All of the listing must be given again exactly, except that the images are dropped.

* **Records provided**:
^^^^

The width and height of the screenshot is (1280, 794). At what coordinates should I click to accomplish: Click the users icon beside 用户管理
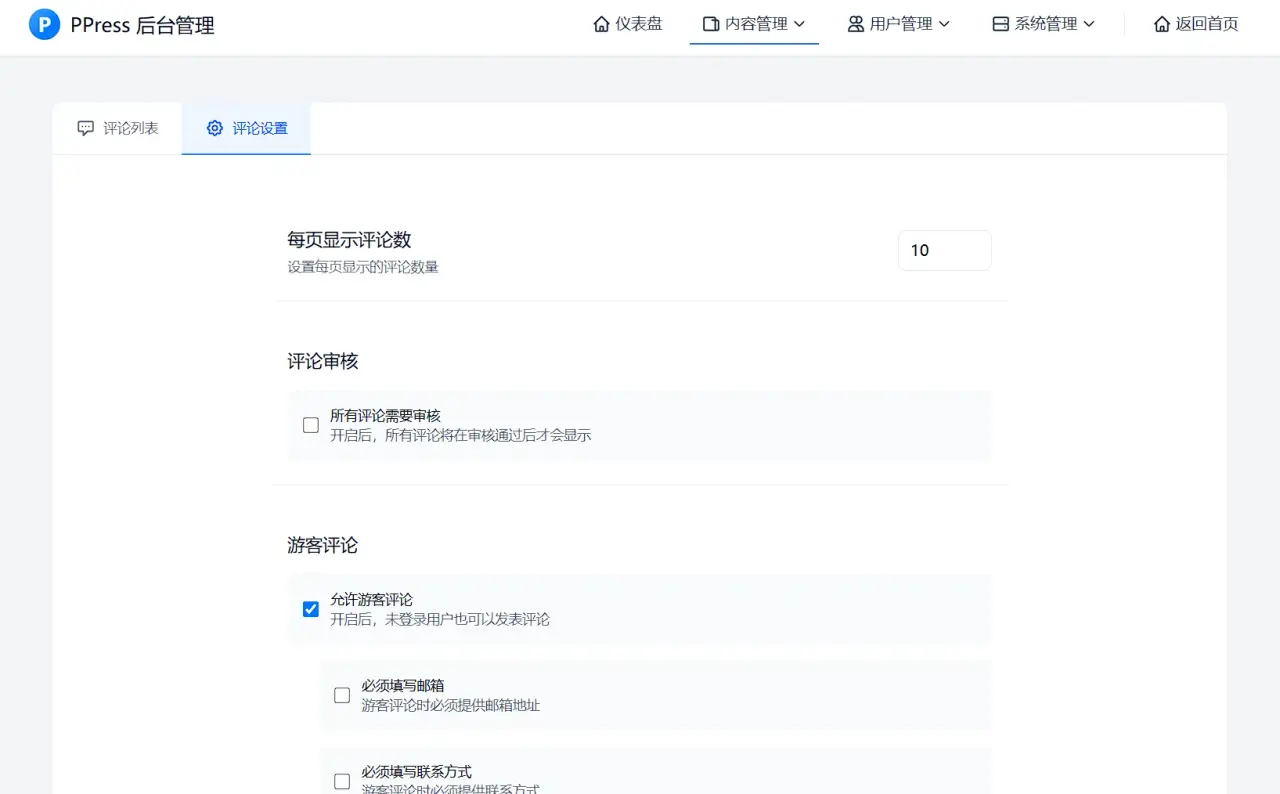tap(856, 23)
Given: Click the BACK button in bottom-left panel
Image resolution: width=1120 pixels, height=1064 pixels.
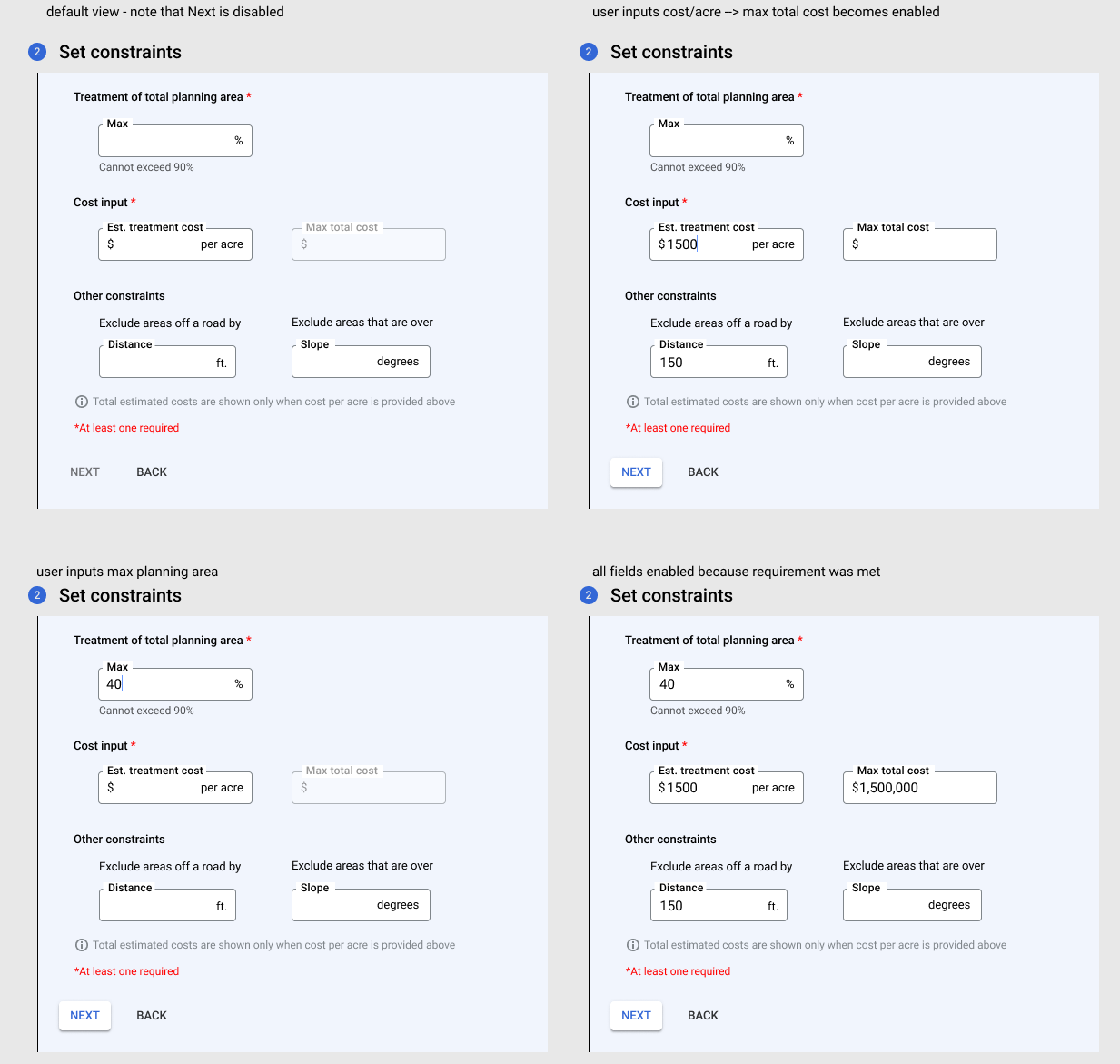Looking at the screenshot, I should pos(151,1015).
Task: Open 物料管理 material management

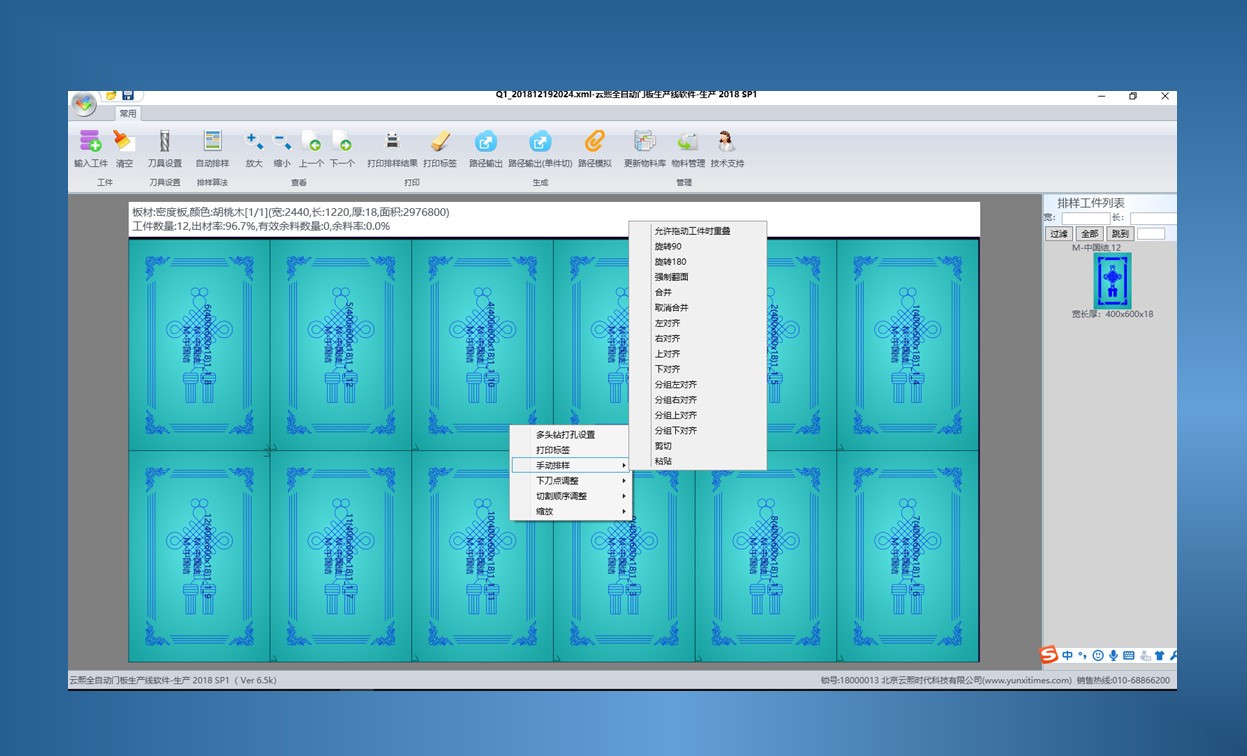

^^^^

* **Your response**:
The width and height of the screenshot is (1280, 794). At what coordinates should I click to accomplish: Click the users icon beside 用户管理
tap(856, 23)
Given: Click the BACK button in bottom-left panel
Image resolution: width=1120 pixels, height=1064 pixels.
Looking at the screenshot, I should pos(151,1015).
Task: Open 物料管理 material management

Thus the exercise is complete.